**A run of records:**
--- Begin ---

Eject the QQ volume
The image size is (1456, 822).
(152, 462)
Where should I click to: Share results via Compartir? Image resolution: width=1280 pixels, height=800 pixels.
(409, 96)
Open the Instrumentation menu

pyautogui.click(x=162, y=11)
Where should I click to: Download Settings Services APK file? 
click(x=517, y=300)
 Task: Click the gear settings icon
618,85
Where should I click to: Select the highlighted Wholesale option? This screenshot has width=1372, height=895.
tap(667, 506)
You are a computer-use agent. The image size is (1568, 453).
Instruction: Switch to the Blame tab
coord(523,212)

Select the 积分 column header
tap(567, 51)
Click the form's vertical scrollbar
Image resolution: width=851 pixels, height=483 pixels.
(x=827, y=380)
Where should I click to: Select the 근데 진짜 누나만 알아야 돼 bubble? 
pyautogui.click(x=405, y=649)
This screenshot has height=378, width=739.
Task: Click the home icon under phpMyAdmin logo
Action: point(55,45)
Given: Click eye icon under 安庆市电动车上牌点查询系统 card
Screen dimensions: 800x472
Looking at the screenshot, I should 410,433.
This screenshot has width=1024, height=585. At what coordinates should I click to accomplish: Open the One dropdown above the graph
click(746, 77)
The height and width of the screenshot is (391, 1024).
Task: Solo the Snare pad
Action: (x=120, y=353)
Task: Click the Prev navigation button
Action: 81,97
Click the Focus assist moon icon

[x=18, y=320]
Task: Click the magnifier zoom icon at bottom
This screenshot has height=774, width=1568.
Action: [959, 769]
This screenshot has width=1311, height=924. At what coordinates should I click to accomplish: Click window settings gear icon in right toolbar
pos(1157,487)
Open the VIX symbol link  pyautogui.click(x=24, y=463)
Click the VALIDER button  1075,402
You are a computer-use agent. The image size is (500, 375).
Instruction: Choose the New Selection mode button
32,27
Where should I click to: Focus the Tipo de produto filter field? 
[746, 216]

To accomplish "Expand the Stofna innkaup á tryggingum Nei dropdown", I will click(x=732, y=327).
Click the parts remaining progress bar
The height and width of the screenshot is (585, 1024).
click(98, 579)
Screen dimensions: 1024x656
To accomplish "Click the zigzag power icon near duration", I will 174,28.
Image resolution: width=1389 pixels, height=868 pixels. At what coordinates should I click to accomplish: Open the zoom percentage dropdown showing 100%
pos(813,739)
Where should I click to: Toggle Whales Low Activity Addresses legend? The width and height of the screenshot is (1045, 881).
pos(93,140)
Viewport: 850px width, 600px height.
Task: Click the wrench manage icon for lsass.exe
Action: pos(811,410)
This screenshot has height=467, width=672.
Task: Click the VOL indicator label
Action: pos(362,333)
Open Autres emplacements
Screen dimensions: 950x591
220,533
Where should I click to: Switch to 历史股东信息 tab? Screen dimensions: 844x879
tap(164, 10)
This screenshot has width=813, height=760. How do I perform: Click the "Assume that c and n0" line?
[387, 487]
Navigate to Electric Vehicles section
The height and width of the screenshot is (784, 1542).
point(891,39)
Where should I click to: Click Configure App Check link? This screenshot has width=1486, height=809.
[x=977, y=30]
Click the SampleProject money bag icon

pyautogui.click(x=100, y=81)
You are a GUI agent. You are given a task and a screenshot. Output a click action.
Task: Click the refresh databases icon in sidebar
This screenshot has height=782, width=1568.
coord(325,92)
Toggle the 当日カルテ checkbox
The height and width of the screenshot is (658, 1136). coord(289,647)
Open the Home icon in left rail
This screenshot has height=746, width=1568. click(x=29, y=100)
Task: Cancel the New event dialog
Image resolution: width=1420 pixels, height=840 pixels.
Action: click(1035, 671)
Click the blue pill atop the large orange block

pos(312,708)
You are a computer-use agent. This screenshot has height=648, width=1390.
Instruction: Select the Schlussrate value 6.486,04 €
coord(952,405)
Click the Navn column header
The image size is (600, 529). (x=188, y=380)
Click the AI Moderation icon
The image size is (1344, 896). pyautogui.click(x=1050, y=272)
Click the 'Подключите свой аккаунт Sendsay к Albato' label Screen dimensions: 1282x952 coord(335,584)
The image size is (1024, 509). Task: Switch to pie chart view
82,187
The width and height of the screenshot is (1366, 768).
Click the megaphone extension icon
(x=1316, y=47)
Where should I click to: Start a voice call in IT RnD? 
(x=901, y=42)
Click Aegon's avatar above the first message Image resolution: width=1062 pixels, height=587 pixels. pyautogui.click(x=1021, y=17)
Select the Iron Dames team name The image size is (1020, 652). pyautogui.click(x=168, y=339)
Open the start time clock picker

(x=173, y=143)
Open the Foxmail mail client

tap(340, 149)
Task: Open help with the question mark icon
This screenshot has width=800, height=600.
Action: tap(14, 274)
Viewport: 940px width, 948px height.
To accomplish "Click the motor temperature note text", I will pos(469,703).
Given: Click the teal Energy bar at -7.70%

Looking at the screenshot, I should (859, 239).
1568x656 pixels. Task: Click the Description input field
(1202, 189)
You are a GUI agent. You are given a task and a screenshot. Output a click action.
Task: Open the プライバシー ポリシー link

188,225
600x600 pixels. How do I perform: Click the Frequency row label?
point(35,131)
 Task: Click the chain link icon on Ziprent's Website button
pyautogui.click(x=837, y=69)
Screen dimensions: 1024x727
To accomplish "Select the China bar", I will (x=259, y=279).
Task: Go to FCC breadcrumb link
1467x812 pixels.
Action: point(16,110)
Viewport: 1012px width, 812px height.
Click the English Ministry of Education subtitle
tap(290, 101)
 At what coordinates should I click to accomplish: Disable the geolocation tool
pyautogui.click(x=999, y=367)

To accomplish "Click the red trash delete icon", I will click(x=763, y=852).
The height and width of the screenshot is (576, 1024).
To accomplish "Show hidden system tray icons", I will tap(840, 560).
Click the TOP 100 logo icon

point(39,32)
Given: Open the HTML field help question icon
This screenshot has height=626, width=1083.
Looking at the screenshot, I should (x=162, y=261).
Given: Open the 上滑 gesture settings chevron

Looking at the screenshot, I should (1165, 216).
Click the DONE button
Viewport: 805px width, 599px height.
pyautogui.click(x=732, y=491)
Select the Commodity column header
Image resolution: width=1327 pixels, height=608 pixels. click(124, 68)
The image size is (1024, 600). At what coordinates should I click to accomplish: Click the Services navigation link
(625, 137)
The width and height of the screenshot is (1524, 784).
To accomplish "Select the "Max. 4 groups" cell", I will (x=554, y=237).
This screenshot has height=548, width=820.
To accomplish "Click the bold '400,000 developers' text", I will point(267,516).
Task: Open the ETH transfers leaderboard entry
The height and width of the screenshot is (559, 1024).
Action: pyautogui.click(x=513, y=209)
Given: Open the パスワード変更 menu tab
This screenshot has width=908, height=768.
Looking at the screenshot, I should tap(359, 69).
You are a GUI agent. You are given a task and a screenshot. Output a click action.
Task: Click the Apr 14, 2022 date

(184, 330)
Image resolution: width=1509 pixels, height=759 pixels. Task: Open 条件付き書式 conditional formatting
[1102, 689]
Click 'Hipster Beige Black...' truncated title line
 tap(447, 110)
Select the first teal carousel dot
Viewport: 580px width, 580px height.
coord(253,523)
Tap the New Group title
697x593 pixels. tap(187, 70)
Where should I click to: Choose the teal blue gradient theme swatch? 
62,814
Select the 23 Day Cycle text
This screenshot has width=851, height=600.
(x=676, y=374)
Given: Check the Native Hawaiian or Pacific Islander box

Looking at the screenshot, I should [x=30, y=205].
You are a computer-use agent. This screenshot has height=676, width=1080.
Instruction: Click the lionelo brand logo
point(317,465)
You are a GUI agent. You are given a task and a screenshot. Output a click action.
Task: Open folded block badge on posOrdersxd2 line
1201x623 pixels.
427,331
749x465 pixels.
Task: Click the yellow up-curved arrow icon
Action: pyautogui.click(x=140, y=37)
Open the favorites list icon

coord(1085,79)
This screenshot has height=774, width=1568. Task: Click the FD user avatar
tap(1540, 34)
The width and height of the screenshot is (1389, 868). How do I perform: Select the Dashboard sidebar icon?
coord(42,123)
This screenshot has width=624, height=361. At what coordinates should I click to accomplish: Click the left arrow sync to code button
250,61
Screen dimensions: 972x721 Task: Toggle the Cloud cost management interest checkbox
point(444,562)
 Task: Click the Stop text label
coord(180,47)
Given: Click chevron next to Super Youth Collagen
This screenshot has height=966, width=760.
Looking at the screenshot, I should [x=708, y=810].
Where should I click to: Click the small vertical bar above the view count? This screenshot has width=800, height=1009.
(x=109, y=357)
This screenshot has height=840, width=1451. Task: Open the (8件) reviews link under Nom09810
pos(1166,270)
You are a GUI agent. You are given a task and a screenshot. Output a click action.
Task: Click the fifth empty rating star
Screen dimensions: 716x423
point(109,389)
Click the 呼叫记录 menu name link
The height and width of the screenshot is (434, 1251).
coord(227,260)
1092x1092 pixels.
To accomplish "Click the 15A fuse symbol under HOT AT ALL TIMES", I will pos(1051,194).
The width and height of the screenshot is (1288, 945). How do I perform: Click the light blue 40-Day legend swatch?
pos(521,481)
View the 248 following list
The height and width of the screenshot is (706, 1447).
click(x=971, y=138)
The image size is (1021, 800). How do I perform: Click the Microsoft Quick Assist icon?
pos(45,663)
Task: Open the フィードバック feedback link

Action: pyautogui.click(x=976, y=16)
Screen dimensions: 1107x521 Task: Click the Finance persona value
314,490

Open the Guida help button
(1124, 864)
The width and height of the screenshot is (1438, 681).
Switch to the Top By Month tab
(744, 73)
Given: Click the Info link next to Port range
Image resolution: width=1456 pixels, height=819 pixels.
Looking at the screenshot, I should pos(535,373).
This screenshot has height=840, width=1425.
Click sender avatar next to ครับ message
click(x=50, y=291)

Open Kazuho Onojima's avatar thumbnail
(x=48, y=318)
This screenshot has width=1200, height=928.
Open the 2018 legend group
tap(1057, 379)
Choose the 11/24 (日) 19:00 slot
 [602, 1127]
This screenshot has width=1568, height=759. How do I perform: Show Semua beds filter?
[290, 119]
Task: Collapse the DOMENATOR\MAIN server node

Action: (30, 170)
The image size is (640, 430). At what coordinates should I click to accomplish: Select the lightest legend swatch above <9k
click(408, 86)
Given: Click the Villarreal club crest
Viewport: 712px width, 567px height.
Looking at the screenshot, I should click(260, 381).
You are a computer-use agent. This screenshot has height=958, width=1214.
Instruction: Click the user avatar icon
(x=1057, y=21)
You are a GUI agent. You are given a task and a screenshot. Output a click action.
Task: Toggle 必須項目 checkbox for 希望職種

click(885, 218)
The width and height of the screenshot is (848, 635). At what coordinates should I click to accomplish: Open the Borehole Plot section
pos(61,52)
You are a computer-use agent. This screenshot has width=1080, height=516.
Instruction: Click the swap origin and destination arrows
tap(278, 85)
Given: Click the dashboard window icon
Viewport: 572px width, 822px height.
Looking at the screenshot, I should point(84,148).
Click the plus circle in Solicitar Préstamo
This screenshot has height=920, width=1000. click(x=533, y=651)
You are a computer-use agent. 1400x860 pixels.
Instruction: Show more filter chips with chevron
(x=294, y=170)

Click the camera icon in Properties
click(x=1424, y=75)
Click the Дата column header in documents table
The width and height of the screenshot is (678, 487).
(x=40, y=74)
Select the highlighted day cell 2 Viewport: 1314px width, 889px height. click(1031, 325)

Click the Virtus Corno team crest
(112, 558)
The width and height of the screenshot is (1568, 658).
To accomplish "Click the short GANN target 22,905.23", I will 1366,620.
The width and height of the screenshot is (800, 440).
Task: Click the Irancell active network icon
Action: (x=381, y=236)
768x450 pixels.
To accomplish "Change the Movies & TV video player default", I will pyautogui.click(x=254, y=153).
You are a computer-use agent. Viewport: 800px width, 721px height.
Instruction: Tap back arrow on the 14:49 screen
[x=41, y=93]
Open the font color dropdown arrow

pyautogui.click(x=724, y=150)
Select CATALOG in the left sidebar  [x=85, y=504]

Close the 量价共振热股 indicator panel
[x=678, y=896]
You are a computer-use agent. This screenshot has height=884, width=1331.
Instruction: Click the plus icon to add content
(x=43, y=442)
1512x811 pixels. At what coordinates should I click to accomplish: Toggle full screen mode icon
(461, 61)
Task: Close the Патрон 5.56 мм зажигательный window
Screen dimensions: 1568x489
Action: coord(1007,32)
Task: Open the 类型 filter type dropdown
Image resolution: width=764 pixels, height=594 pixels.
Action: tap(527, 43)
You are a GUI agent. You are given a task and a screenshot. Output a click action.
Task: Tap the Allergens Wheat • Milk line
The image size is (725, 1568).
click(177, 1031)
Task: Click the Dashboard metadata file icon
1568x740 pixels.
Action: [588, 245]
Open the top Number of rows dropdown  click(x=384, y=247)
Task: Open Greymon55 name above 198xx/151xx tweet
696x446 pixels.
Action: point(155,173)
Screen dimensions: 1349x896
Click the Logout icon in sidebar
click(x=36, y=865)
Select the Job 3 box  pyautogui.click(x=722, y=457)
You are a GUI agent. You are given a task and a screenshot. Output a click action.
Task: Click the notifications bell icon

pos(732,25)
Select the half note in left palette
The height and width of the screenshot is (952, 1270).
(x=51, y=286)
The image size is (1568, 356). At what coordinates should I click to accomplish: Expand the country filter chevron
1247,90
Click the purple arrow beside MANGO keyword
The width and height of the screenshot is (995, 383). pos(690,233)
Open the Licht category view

--- End ---

**WHAT IS EXPECTED:**
Reproduce the records word for word, starting at the first line and ending at the line that contains "(x=827, y=380)".

**TASK OUTPUT:**
Eject the QQ volume
The image size is (1456, 822).
(152, 462)
Where should I click to: Share results via Compartir? Image resolution: width=1280 pixels, height=800 pixels.
(409, 96)
Open the Instrumentation menu

pyautogui.click(x=162, y=11)
Where should I click to: Download Settings Services APK file? 
click(x=517, y=300)
 Task: Click the gear settings icon
618,85
Where should I click to: Select the highlighted Wholesale option? This screenshot has width=1372, height=895.
tap(667, 506)
You are a computer-use agent. The image size is (1568, 453).
Instruction: Switch to the Blame tab
coord(523,212)

Select the 积分 column header
tap(567, 51)
Click the form's vertical scrollbar
Image resolution: width=851 pixels, height=483 pixels.
(x=827, y=380)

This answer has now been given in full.